Under pressure from the Trump Administration, Ohio Senate Republicans have voted to change Ohio law so that ballots that are mailed before Election Day but arrive after the election would no longer count.
Senate Bill 293 would require all mail ballots, officially called absentee ballots, to arrive by 7:30 p.m. Election Day in order to be counted. Currently, these ballots are counted if they arrive within four days after Election Day, as long as they have a pre-Election Day postmark.
Senate Republicans approved the bill Wednesday afternoon in a party-line vote with minority Democrats voting “no.” The bill now needs approval from the Ohio House and review by Gov. Mike DeWine in order to become law.
The U.S. Justice Department has threatened to sue Ohio unless it changed its law to eliminate the grace period for late-arriving ballots, according to Secretary of State Frank LaRose, a Republican who’s the state’s top elections official.
Sen. Kristina Roegner, a Hudson Republican who chairs a committee that gave preliminary approval to SB293 Wednesday morning, said the Trump administration’s threats played a role in the bill moving forward
“We also think it’s the right thing to do,” Roegner said.
Republican lawmakers last trimmed the grace period for late-arriving mail ballots from 10 days after Election Day to four days in 2022.
Thousands of Ohio ballots arrive late each election
Ohio has counted late-arriving mail ballots since the mid-2000s, when officials first broadly expanded early voting.
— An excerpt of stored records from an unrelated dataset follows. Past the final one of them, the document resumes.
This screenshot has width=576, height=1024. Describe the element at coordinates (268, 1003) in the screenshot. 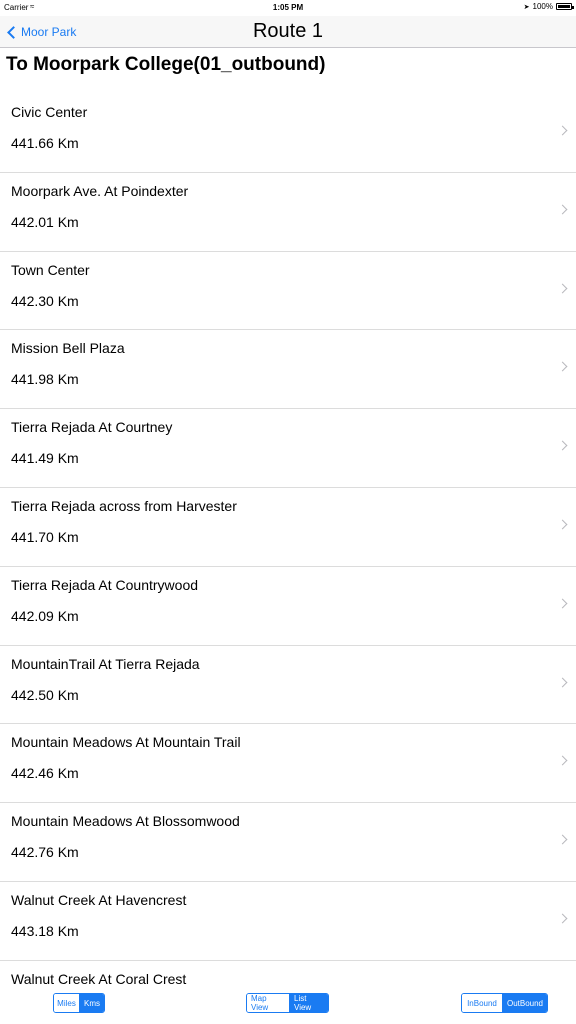

I see `map-view-segment: Map View` at that location.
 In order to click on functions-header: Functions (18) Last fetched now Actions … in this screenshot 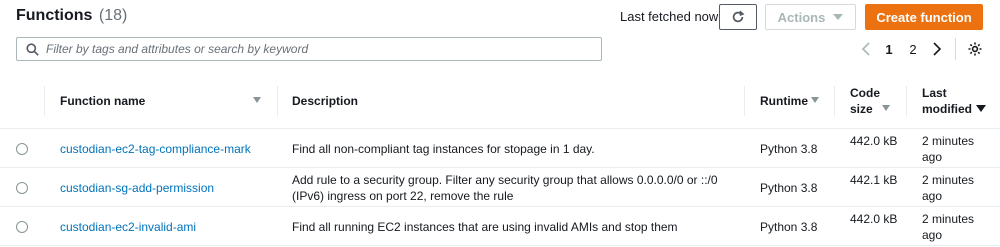, I will do `click(500, 17)`.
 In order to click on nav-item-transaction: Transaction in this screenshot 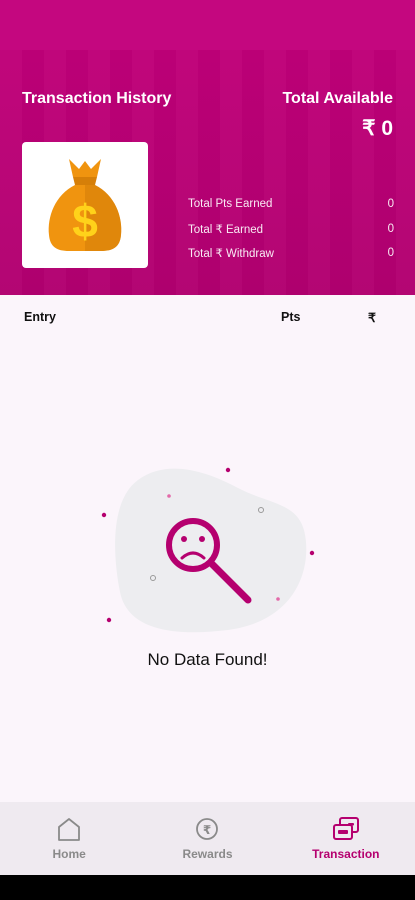, I will do `click(346, 838)`.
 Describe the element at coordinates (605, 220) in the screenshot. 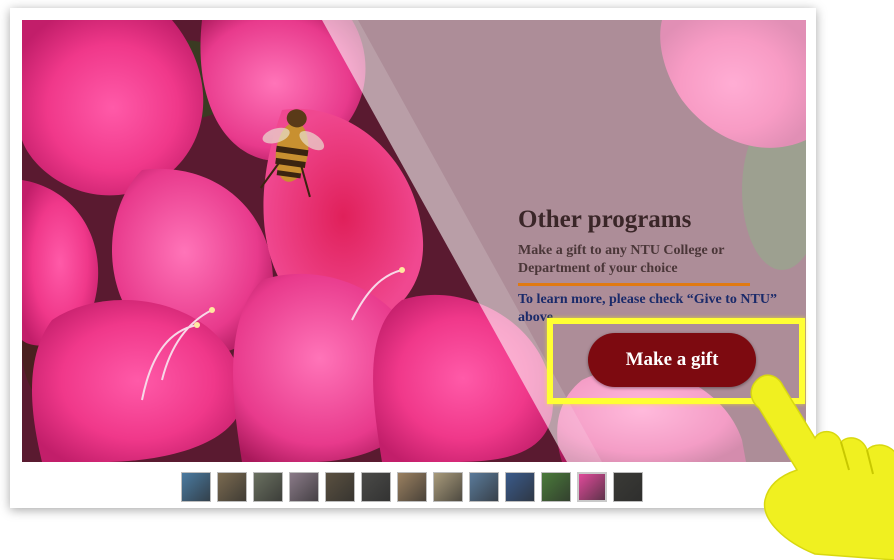

I see `panel-title: Other programs` at that location.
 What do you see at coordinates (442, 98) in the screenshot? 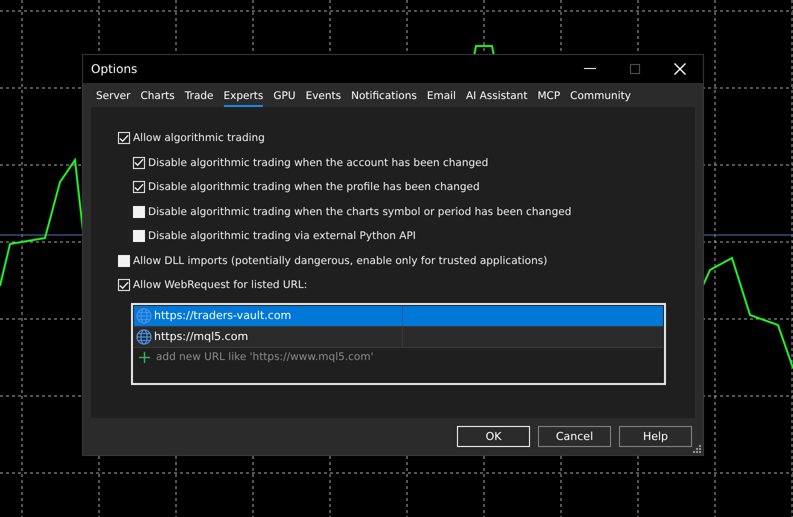
I see `tab: Email` at bounding box center [442, 98].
It has since become common for thousands of mail ballots to arrive late and still be counted.
For instance, 9,523 out of the 1 million mail-in ballots that were counted for the November 2024 presidential election arrived post-Election Day, according to state election data.
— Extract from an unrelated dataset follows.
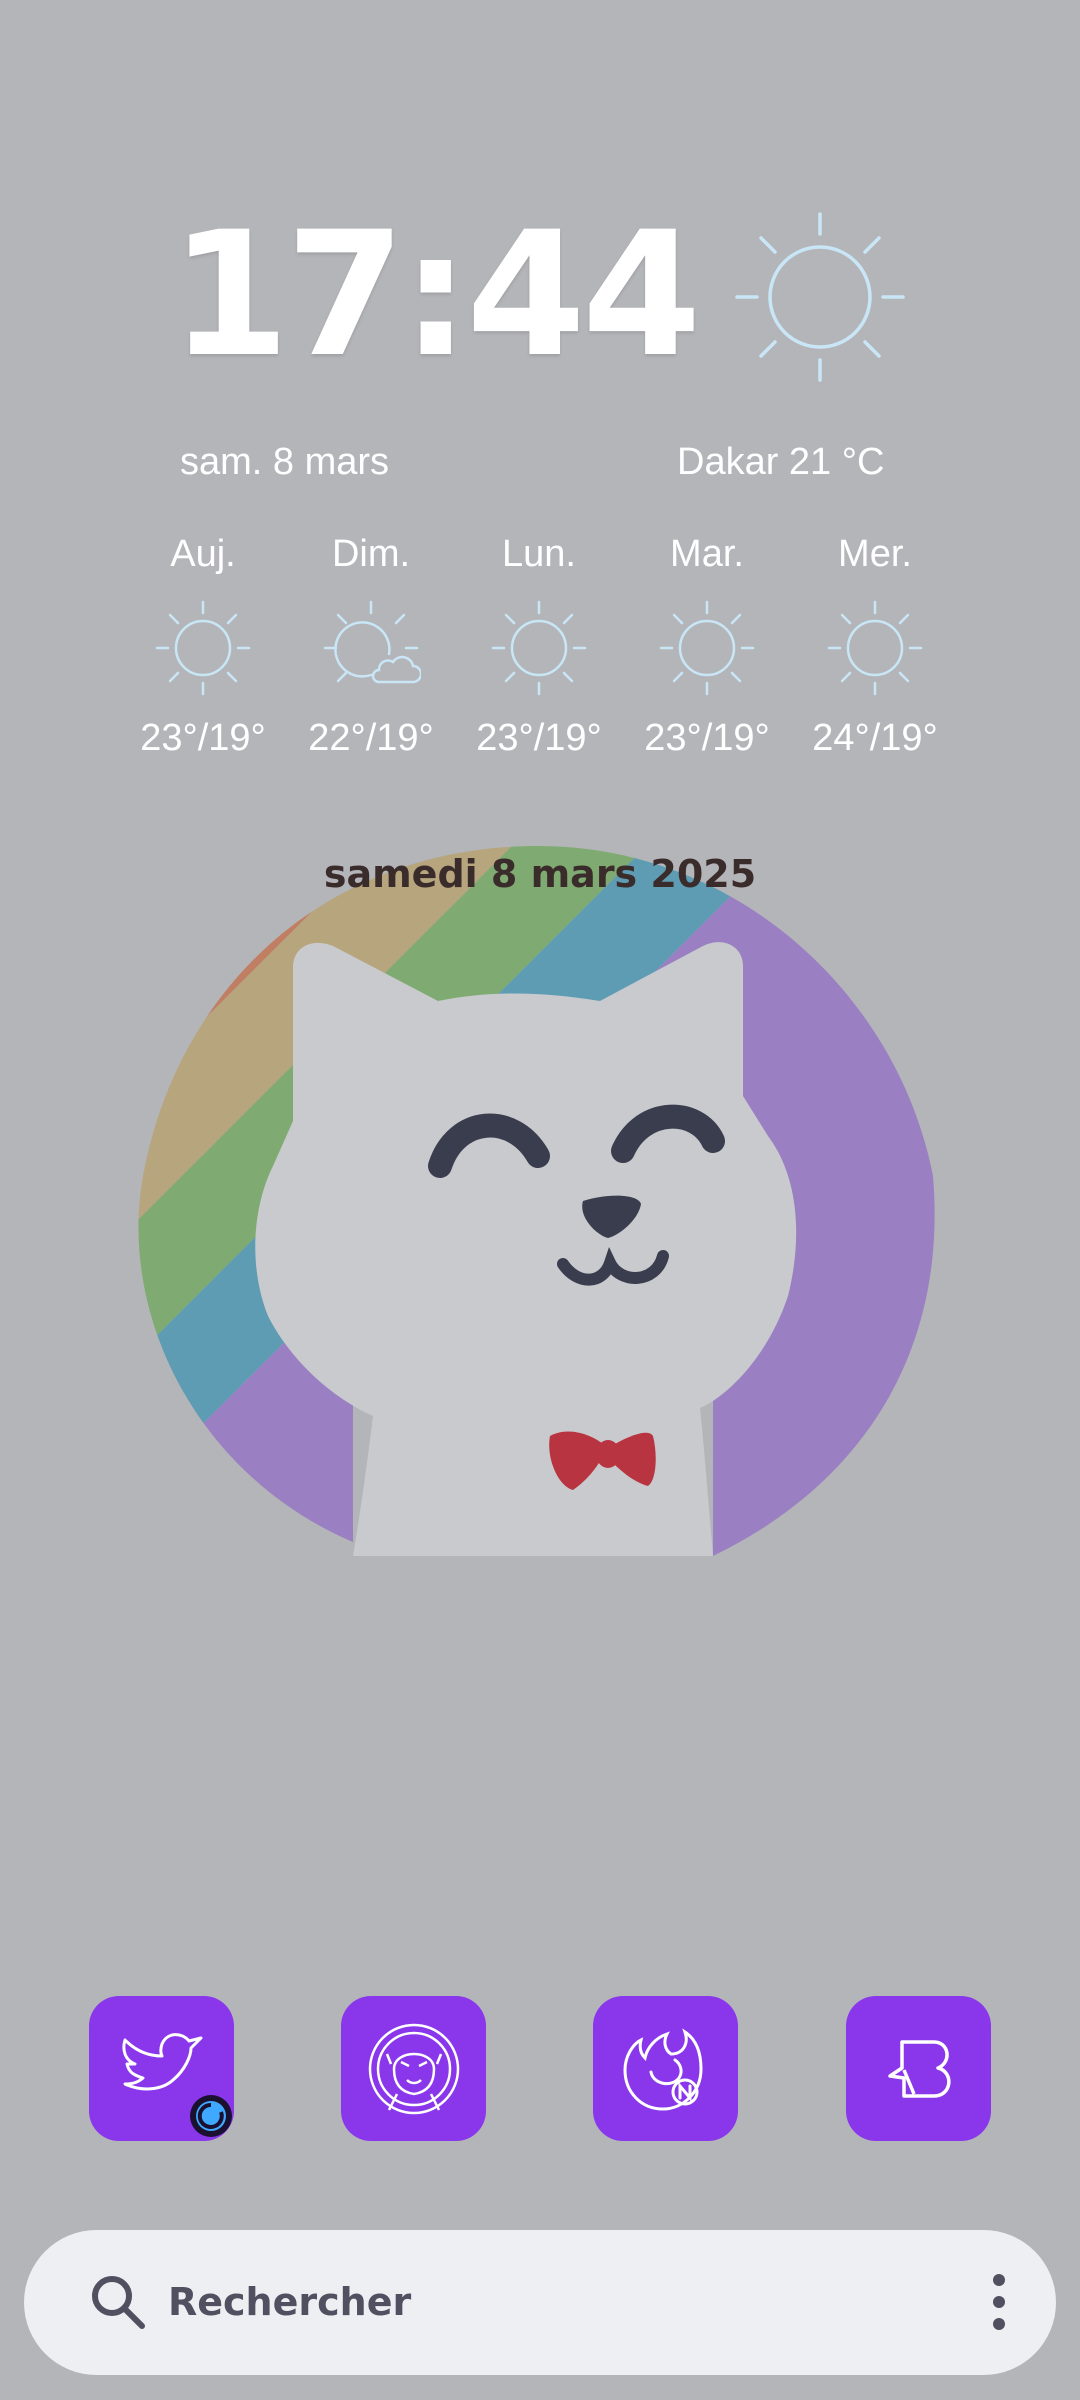 The image size is (1080, 2400). What do you see at coordinates (211, 2116) in the screenshot?
I see `badge-icon` at bounding box center [211, 2116].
These late-arriving ballots can decide close races. While Ohio has no recent high-profile examples, a well-known case is the 2020 presidential election, which Donald Trump lost.
Trump since has said repeatedly that the 2020 election was marred by widespread fraud, a claim that’s been rejected as false or unsupported by numerous courts and some top officials within Trump’s 2020 campaign and government.
Shortly after becoming president again in January, Trump issued an executive order threatening states like Ohio that accept late-arriving absentee ballots with lawsuits and a loss of federal funding.
Ohio got a follow-up letter from the U.S. Justice Department on Sept. 27, LaRose said last week during a legislative hearing. During the hearing, LaRose said the letter from Harmeet Dillon, head of the Justice Department’s Civil Rights Division, “implores Ohio to take immediate action to comply with federal law and avoid costly litigation in federal court.”
LaRose, who’s previously defended Ohio’s early-voting system, described SB293 as avoiding a costly legal battle and making Ohio more similar to other states.
“I believe law should be decided at the Statehouse, not the courthouse,” LaRose said.
Why proponents say the hard cutoff date is needed; others argue move meant to disenfranchise voters
Proponents for the law change say protracted elections are confusing and sow distrust in the results.
“Espececially the litigation they’ve had over late-arriving mail ballots, it’s endless and long and frankly baffling to most people,” Chad Ennis with the Honest Elections Project, a group that advocates for greater elections restrictions, said during testimony last week. “And I would hate to see that come to Ohio.”
But voting-rights advocates say the hard cutoff would disenfranchise thousands of voters, especially given how the U.S. mail sometimes sees long delays.
Jen Miller, president of the Ohio League of Women Voters, said during a legislative hearing on Wednesday that often it’s older Ohioans who end up voting early.
“Four more days to allow ballots that were mailed before Election Day harms no one,” Miller said. “There’s no additional fraud. There’s no evidence of such things.”
Some Democratic-controlled states are fighting Trump’s new executive order in court, according to legislative researchers. A federal judge has at least temporarily blocked the order from taking effect in California, Illinois, Maryland, Massachusetts, Nevada, New Jersey and New York after those states sued the federal government.
But another federal court has ruled that Mississippi can’t accept late-arriving ballots in federal elections. That order only applies in Mississippi, Louisiana and Texas.
Miller said the League of Women Voters, which regularly sues Ohio over elections restrictions, may end up challenging SB293 in court if it makes it into law.
“This issue is not settled law,” Miller said.
More new restrictions on early voting could be coming
The Ohio Senate also is considering another bill that would introduce a new major restriction of early voting. It arrives in Senate Bill 153, which received its fifth committee hearing on Wednesday.
SB153 would ban the ballot drop boxes that currently are at every county board of election. Ohio elections officials accepted 181,726 ballots dropped off in drop boxes during the November 2024 election.
The bill also would require all voters to provide proof of citizenship when registering to vote and for elections officials to verify their citizenship status before counting that voter’s ballot.
Currently, Ohioans only have to attest on their voter registration form that they’re a U.S. citizen, under penalty of potential felony charges.